Willow and OSR  are not too special either, one of the best is Gorse, which flowers pretty much all year round.

----------


## Greengage

> Willow and OSR  are not too special either, one of the best is Gorse, which flowers pretty much all year round.


I thought i read somewhere that Pollen from Brassicas was pretty good do you have a link to that. This is one for dandelion pollen I found.
https://academic.oup.com/jee/article...rectedFrom=PDF

----------


## Pete L

There are a lot of research papers about protien of various pollens, OSR is about average or slightly below at 23% gorse is above average at a little over 28%.
Here is one article.
http://www.nbba.ca/wp-content/upload...ed_Pollens.pdf

There is a better one I have read, but don't have time to find it just now.

----------


## steve

I'll trust the bees to know what they like and what's good for them. They seem to love Dandelion and Willow.

----------


## Calluna4u

Even during a full flow on OSR some bees go hunting dandelion.
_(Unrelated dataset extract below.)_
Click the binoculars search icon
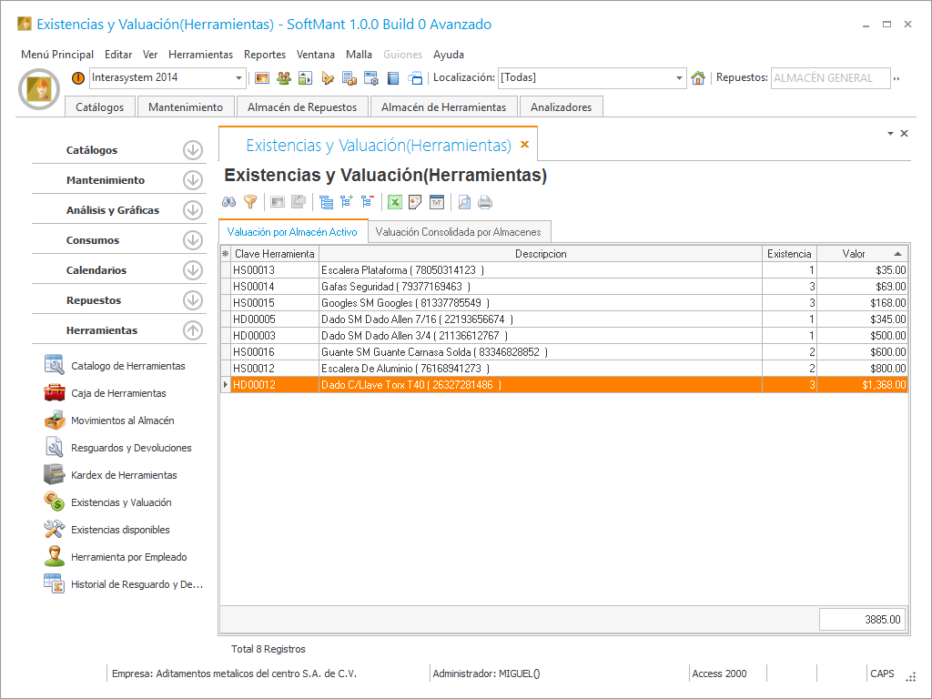Image resolution: width=932 pixels, height=699 pixels. pos(229,202)
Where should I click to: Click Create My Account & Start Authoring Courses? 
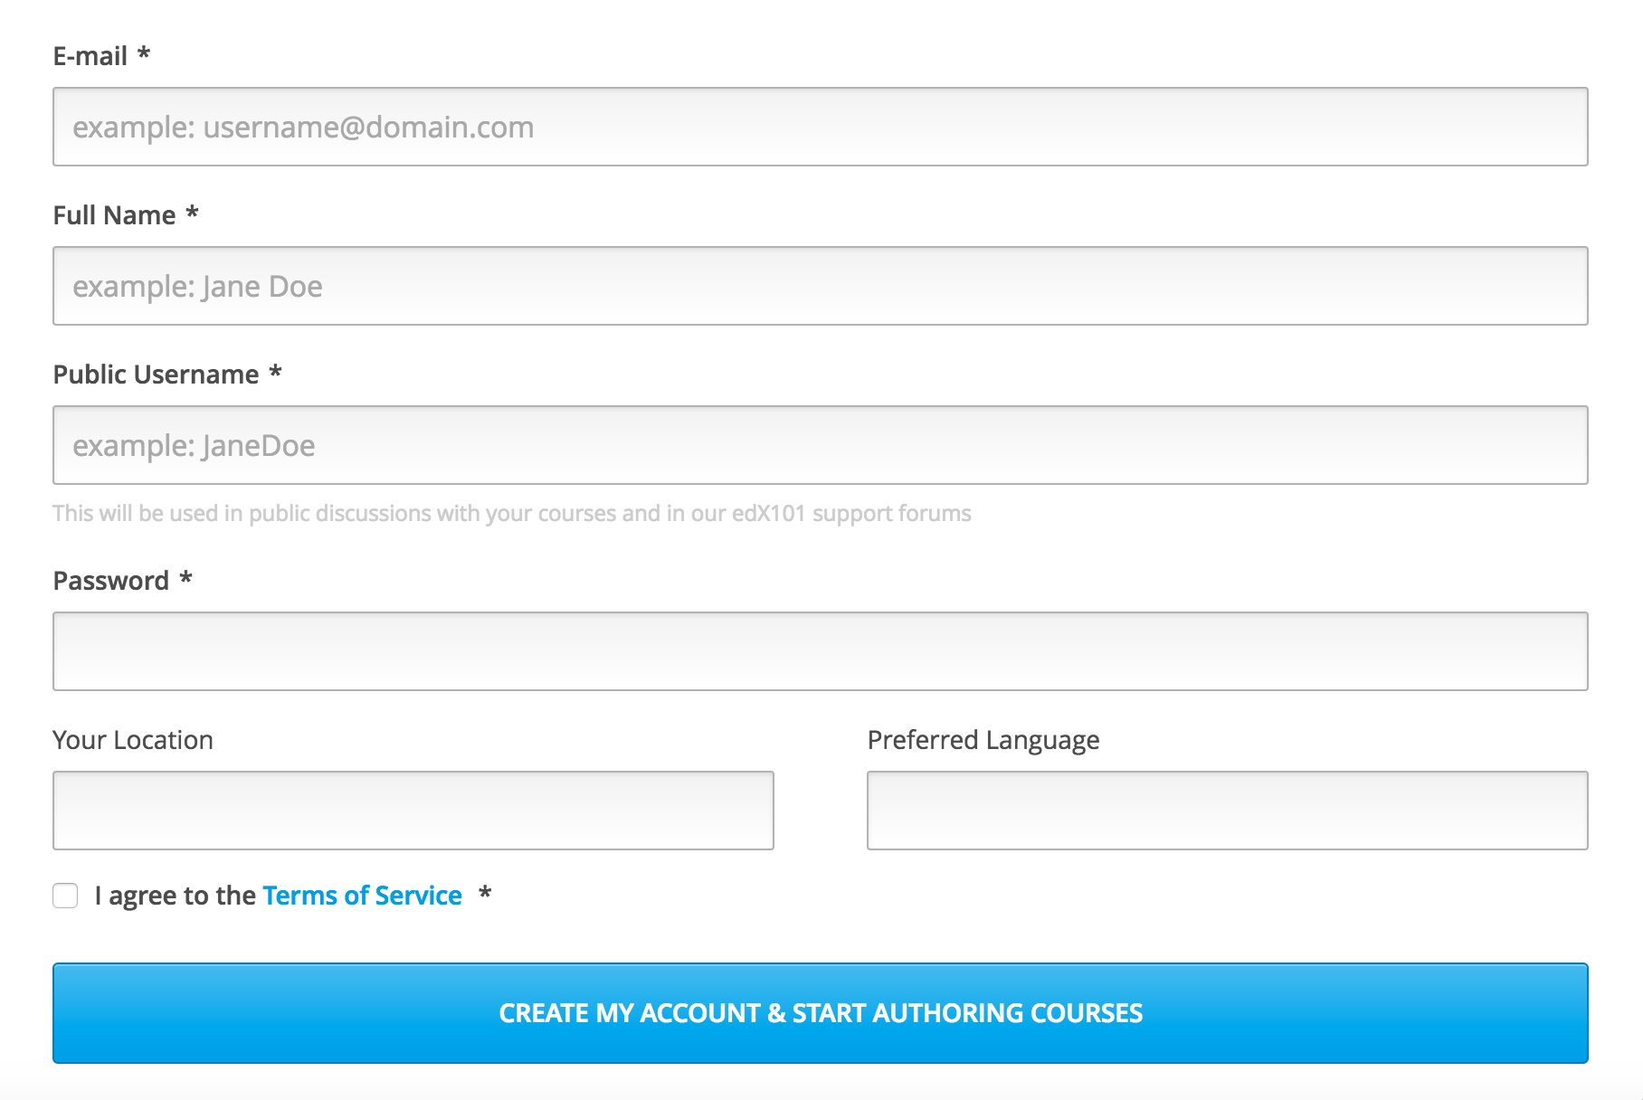click(821, 1013)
I think a lot of these studies are too narrowly focussed and draw conclusions that are fine in the isolation of the theorists lab, but very different in the field.

I believe they hunt a balanced diet...and say OSR pollen, whilst rich, does not give them everything they need so they look for mixed feeding. FWIW gorse seems to be one of the fastest to be abandoned when other forage becomes abundant. Despite there being plenty of it around many of our places we would say it was a medium importance pollen plant judging by how much they bring in of it. They don't read the books and do what they want.

----------


## Pete L

I don't know how good gorse is elsewhere, but here I class it as of major importance, especially during the winter and early spring, they collect an abundance of it and any colonies within easy reach of it are always the most advanced in spring, (usually make sure that is most of them for this reason)

----------


## greig1983

IMG_8565[1].jpg

This girl loves the Dandelion

----------


## Adam

I believe I read somewhere that high quantities of dandelion flower result in yellow comb being drawn? I often see them in verges at this time of year.
In any case a variety of pollen plants has to be good. BBC radio 4 (Inside science?) was on yesterday and there was a piece about the lack of diversity in grass verges. The conclusion was to not cut them until September and then to remove the cut debris to allow seeds to fall through to germinate.

----------


## lindsay s

> I believe I read somewhere that high quantities of dandelion flower result in yellow comb being drawn? I often see them in verges at this time of year.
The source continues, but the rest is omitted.